European regulators have urged financial institutions to increase vigilance and maintain adequate provisions in today’s tense and unpredictable geopolitical environment and growing fragmentation of the global economy.

Europe’s three key regulators – the European Insurance and Occupational Pensions Authority, European Securities and Markets Authority and the European Banking Authority – have collaborated on a new report with stark warnings about how tensions in global trade and the global security architecture have deepened geopolitical uncertainties. The regulators say that the European financial system has so far demonstrated resilience but warn of significant risks and growing uncertainty, writes Contributing Editor David Worsfold.

Alongside the unpredictable trade wars and the continued escalation of security concerns on Europe’s eastern borders, the regulators also stress the need for a clear focus on cyber risks and the potential for contagion from crypto assets.
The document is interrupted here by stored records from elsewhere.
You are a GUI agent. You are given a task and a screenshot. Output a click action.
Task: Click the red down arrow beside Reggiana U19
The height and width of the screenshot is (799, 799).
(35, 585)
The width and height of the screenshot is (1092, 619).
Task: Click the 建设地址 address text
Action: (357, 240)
The underlying theme of the report is that uncertainty haunts the markets and will not go away anytime soon: “Sudden structural changes in global trade and security have led to a deterioration in the economic outlook in the first half of 2025. Despite the initial moderate impact of the US-EU preliminary trade agreement, risks to financial stability and the risk of further corrections remain.”

It paints a stark picture of the impact of that uncertainty. 

In April, the International Monetary Fund lowered its global growth estimates to 2.8% for 2025 and 3% for 2026, both down from the 3.3% January estimates. US growth in 2025 was lowered to 1.8%, 0.9 ppt down, and EA growth was lowered from 1% to 0.8%. In May, the European Commission revised its growth forecasts down for the EU, to 1.1% for 2025, down 0.4ppt, and to 1.5% for 2026, down 0.3ppt. “The reduction in growth was associated mostly with the ongoing uncertainty and to a lesser extent with the economic impact of tariffs. More severe tariffs or further retaliation would worsen the outlook”, says the report.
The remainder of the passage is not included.